(Beginning of DATA FOR ANALYSIS)
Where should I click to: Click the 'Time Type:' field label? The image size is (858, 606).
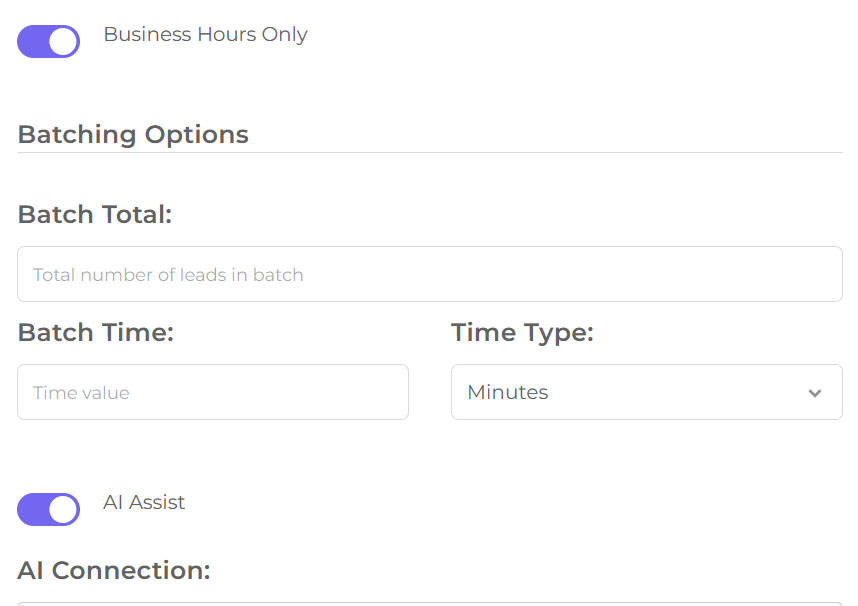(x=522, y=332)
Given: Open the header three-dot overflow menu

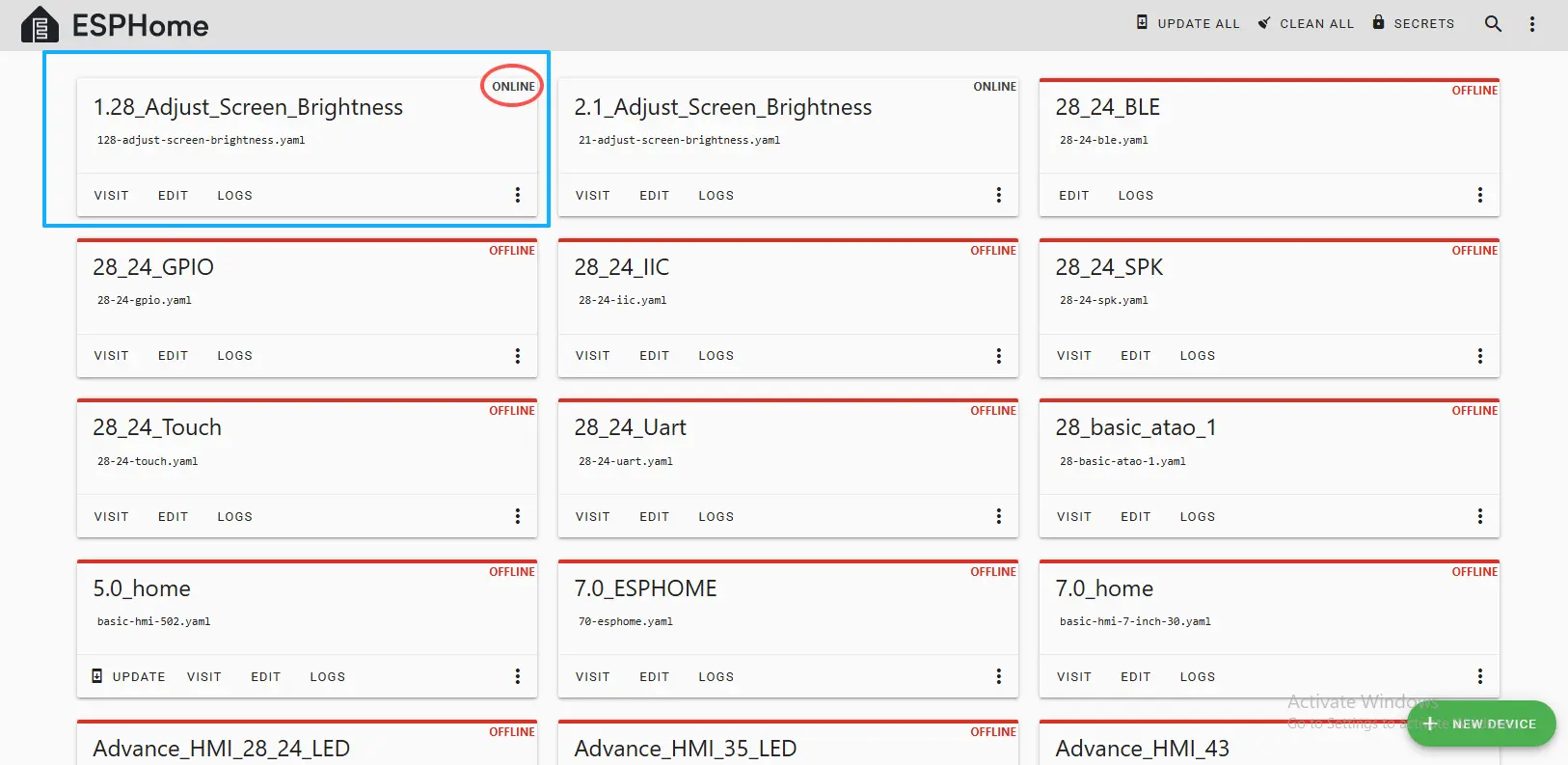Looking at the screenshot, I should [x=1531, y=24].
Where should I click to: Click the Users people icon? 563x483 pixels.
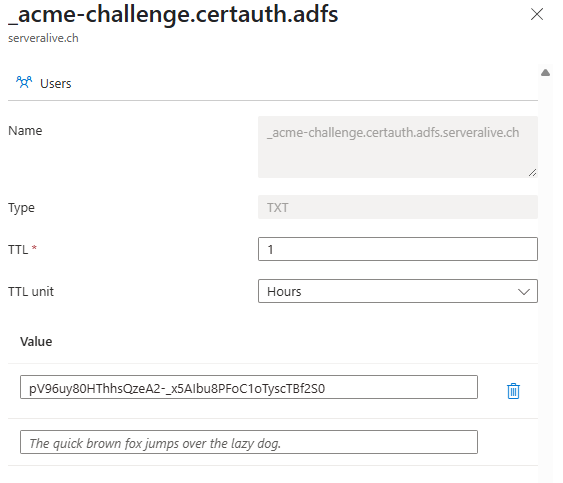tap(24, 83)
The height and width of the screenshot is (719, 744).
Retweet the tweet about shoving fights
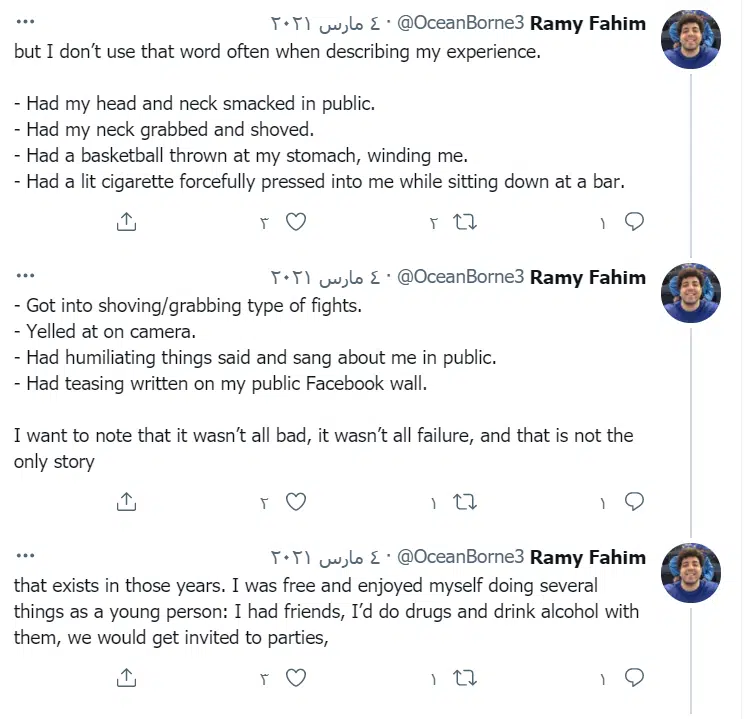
(End of DATA FOR ANALYSIS)
PROBLEM STATEMENT
Output each record verbatim, but skip anything that is a picture.

THE ANSWER
Where should I click to: Click the 'Time Type:' field label? The image size is (858, 606).
(x=522, y=332)
Given: Open the header three-dot overflow menu

Looking at the screenshot, I should [x=1531, y=24].
Where should I click to: Click the Users people icon? 563x483 pixels.
tap(24, 83)
The height and width of the screenshot is (719, 744).
Retweet the tweet about shoving fights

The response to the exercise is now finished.